*TASK GOAL*
Make an exact copy of all the records, one that contains none of the pictures.

*DATASET ENTRIES*
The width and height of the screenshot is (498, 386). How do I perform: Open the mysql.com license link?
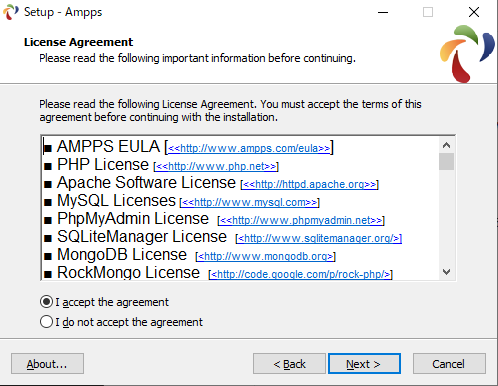(250, 202)
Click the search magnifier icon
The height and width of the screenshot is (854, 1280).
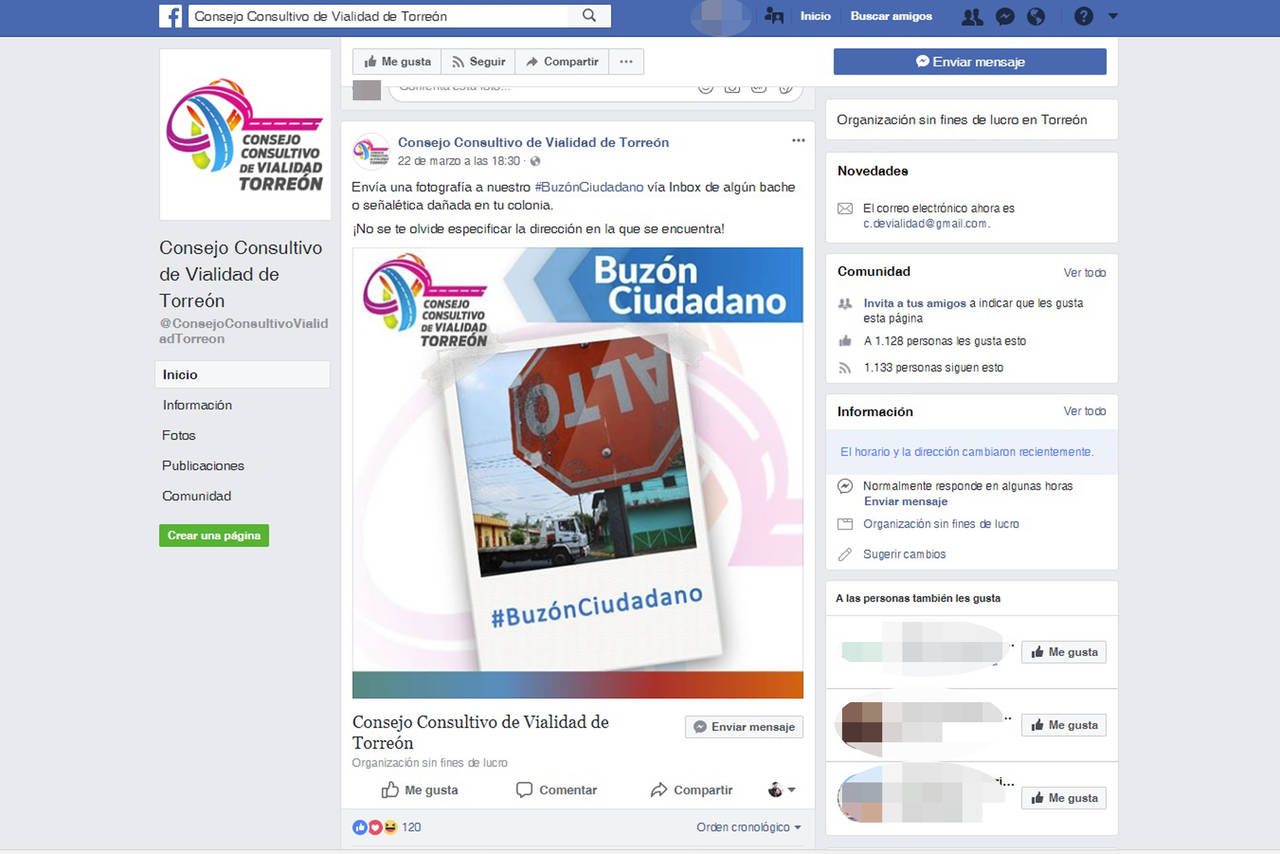tap(589, 16)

*RESPONSE AREA*
The width and height of the screenshot is (498, 386). How do I perform: Open the mysql.com license link?
(250, 202)
Click the search magnifier icon
The height and width of the screenshot is (854, 1280).
tap(589, 16)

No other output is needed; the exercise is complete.